Huáng Zhòngyán 黃仲炎
Style name Ruòhuì 若晦. Native of Yǒngjiā 永嘉 (modern Wēnzhōu, Zhèjiāng). Active in the late Southern Sòng (Shàodìng to Duānpíng era, c. 1228–1236). Lifedates not preserved.
The SKQS tíyào (under KR1e0050) characterises him as an examination-failed scholar (lǎo ér bù dì zhī shì 老而不第之士) — Lǐ Míngfù’s 李鳴復 memorial of recommendation calls him “outside the kējǔ, a deep-and-persistent classical scholar, an old man who never passed.” His own memorial of presentation acknowledges: “I have laboured at examination essay forms with no success.” This places him outside the standard official-classicist trajectory and within the broader Yǒngjiā examination-prep classical tradition.
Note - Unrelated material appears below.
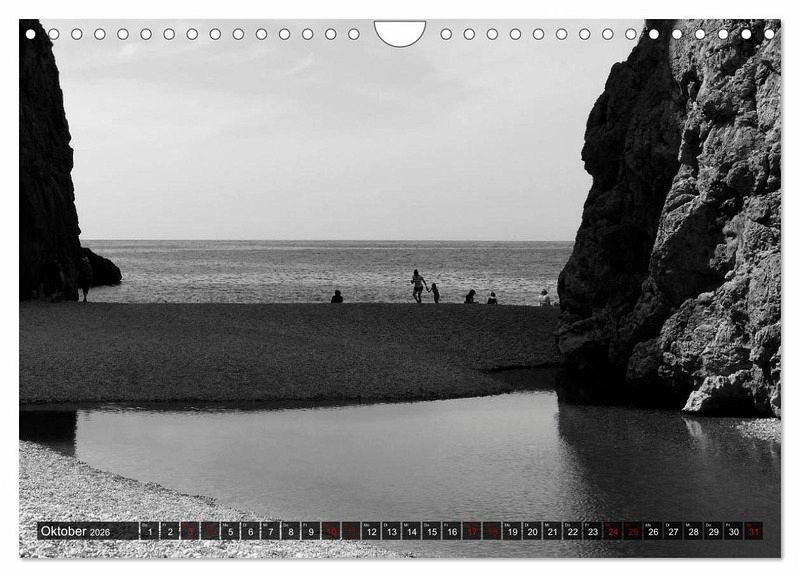Click the red-numbered date 10
The width and height of the screenshot is (800, 577).
[x=331, y=531]
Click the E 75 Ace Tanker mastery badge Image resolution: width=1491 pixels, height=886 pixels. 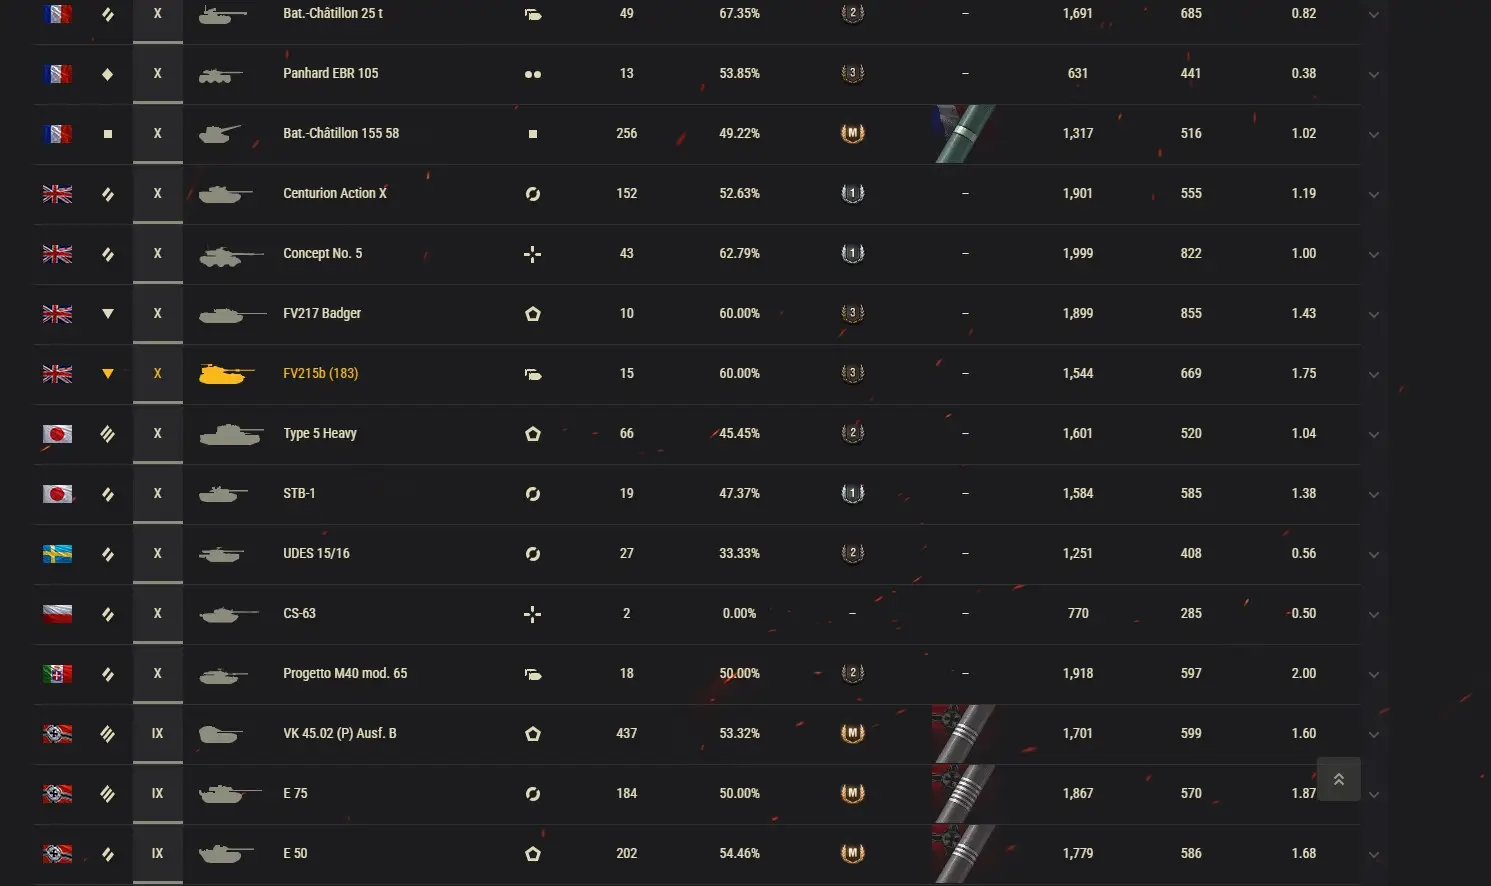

His one surviving work is the Chūnqiū tōng shuō 春秋通說 in 13 juan (KR1e0050) — composed in Shàodìng 3 (1230) and presented to the throne via Lǐ Míngfù’s recommendation in Duānpíng 3 (1236). The work’s distinctive thesis — that the Chūnqiū is a jiào jiè zhī shū 教戒之書 (book of instruction-and-admonition), not a bāo biǎn zhī shū 褒貶之書 (book of praise-and-blame) — explicitly rests on Zhū Xī’s authority and anticipates Lǚ Dàguī’s 呂大圭 Chūnqiū huò wèn in this position. The SKQS editors are unusually warm toward Huáng, judging that on the central question of Confucius’ editorial method his reading is “far beyond what Hú Ānguó could attain.”
CBDB id 48753 records the name without lifedates.